BMC's Thor Hushovd announced his retirement in a press conference today from a hotel in Oslo, where Norway's most famous cyclist announced his plans to stop after the 2014 season. Hushovd cited lack of motivation and opportunity, partly stemming from a bout with mononucleosis, and partly just where he's at in life.
The mono thing took hold early in 2012, shortly into his contract with the newly-assembled BMC, and has dogged his form repeatedly through his three years with the squad. He went winless in his first season, rebounded last year to take eight sprints and the overall title at the Arctic Tour of Norway, and showed some decent form this spring when he finished 19th at Paris-Roubaix. But he is again suffering from effects of the virus and will not take the start at the Norwegian championships this weekend in Eidsvoll. Hushovd is a three-time national champion, and has worn the jersey this past year.
The 36-year-old sprinter/classician/stage hunter extraordinaire is reaching the end of his deal with BMC this season, and doesn't see any enticing prospects on the horizon -- another factor in his retirement. He mentioned in his press conference that he has had several contacts from teams but none that interest him. Tinkoff-Saxo were mentioned by Procycling.no, and Hushovd said that he would be tempted to continue if lured by the new team being created by car racer Fernando Alonso, but apparently that isn't in the works. No existing offer could overcome his waning interest in continuing, with the virus holding him down and the temptation to spend more time with his young family.

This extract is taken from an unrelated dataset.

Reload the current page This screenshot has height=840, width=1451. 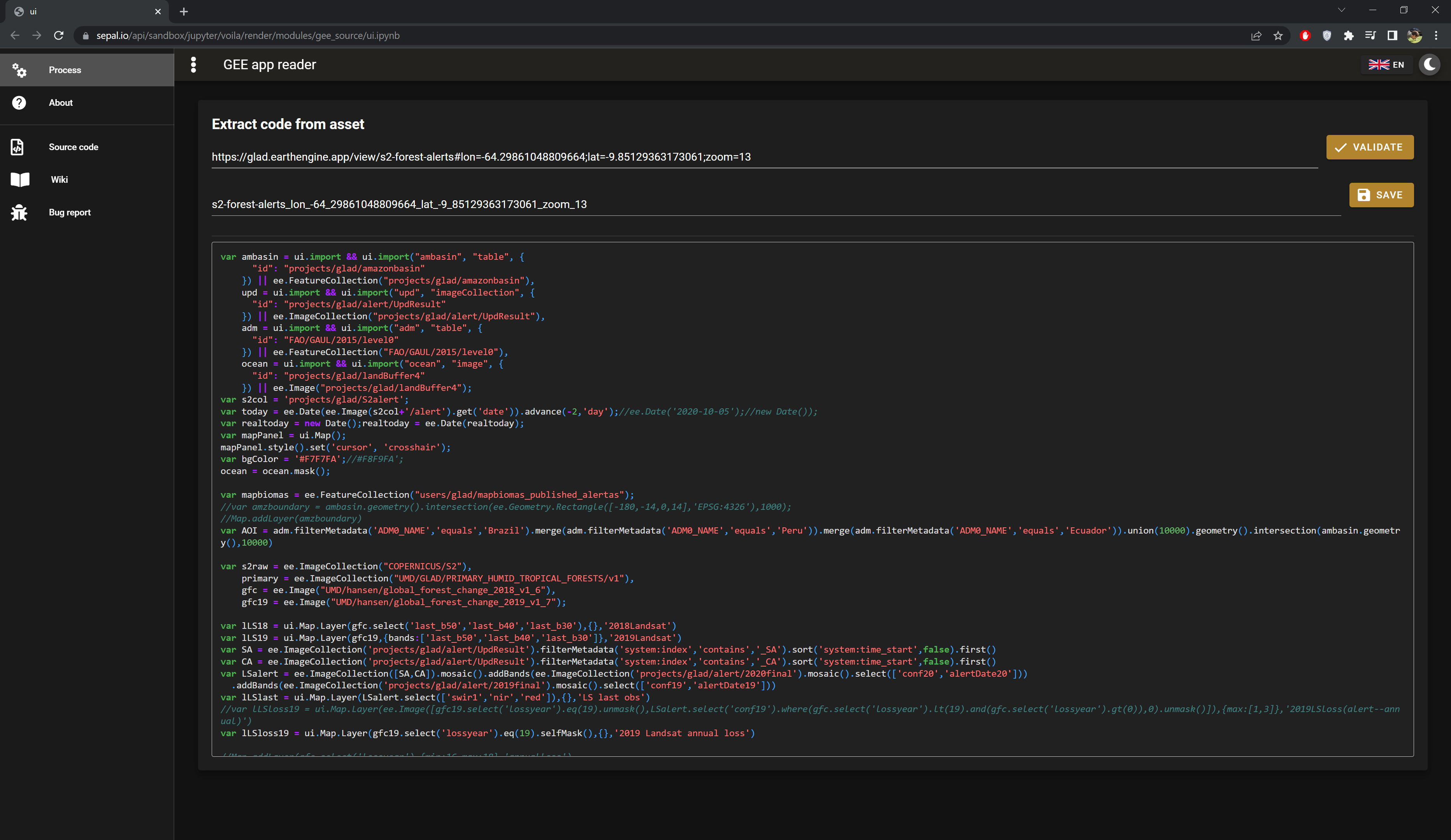59,36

Hushovd hopes to go out with a bang, targeting the World Championships in Ponferrada, Spain as his final race. The Grimstader won't come in as anyone's favorite, but he's made a pretty good career of being a guy you overlook at your peril. Hushovd owns ten Tour de France stage victories, including a handful from the heroic category involving long breakaways and climbs over summits that the chasing peloton might have mistakenly viewed as beyond his ability. Sure, Hushovd has been a sprinter throughout his career, and can still wind it up pretty good. But he hasn't been a pure sprinter in the Cavendish/Kittel mode, but rather in the Boonen mold of larger riders with massive wattage spikes when called upon.

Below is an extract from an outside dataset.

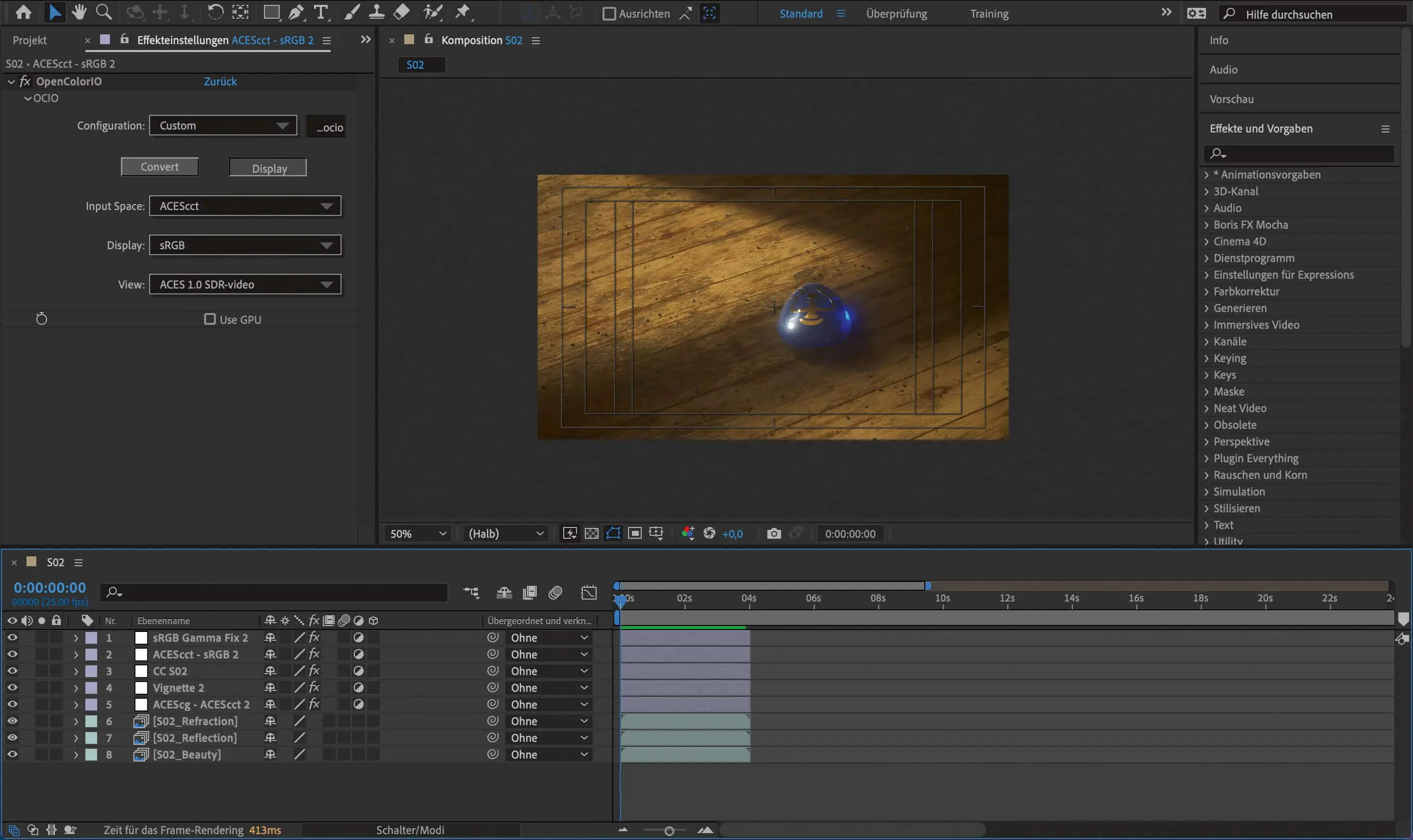The image size is (1413, 840).
Task: Click the Home icon
Action: pyautogui.click(x=23, y=12)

Hushovd's versatility was shown in two maillot vert campaigns, 2005 and 2009, the latter against an ascendant Mark Cavendish. Being the type of consistent finisher for whom the green jersey was created, Hushovd rode a single uphill stage win in Barcelona to the title, against Cavendish's campaign of six sprint victories. Hushovd was a regular competitor for the maillot vert, coming second twice and third once. He also wore the maillot jaune on several occasions, thanks to his abilities in both sprints and prologue stages.

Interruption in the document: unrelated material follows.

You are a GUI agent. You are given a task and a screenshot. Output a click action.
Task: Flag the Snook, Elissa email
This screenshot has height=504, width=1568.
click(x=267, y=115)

Just over a year after his last green jersey win, Hushovd showed his power abilities -- not to mention his veteran savvy and timing -- in the false-flat sprint to the world championship in Geelong, Australia. This was the crowning moment of his career, coming amidst a period of transition for the "God of Thunder" (the nickname given to every Norwegian named Thor who ventures abroad). That title was earned while riding for Cervelo Test Team, and worn in his one season for Garmin-Cervelo, his last team before BMC. However, Hushovd will always be best known in the colors of Credit Agricole, the now-defunct French squad where he rode for Roger Legeay and established himself in the language and culture of French cycling. His nine seasons with Credit Agricole were his athletic peak years, if not his most glorious. Arguably Hushovd's golden season was 2009, his first one outside France, which not only included the maillot vert but a spectacular run at his beloved Paris-Roubaix where he ended up third, largely thanks to a wipeout in the Carrefour de l'Arbe secteur.
With both Garmin and BMC Hushovd targeted the Hell of the North rather outspokenly, and might have had a real chance to win in 2011, had it not been for his teammate Johan Van Summeren's brilliant attack. Fabian Cancellara was the dominant defending winner, and Garmin famously surrounded Cancellara throughout the day, particularly with Hushovd on his wheel. Van Summeren not only put pressure on Cancellara by riding out the earlier break, he had the strength to attack for the win, to the mixed emotions of his Norwegian teammate. Hushovd was actually second in 2010, his highest finish, but far behind Cancellara. All told, 2009 was his best bid for Cobbled glory. His one-day palmares include Gent-Wevelgem and the Omloop Het Nieuwsblad.
Hushovd will not race the Tour de France this July.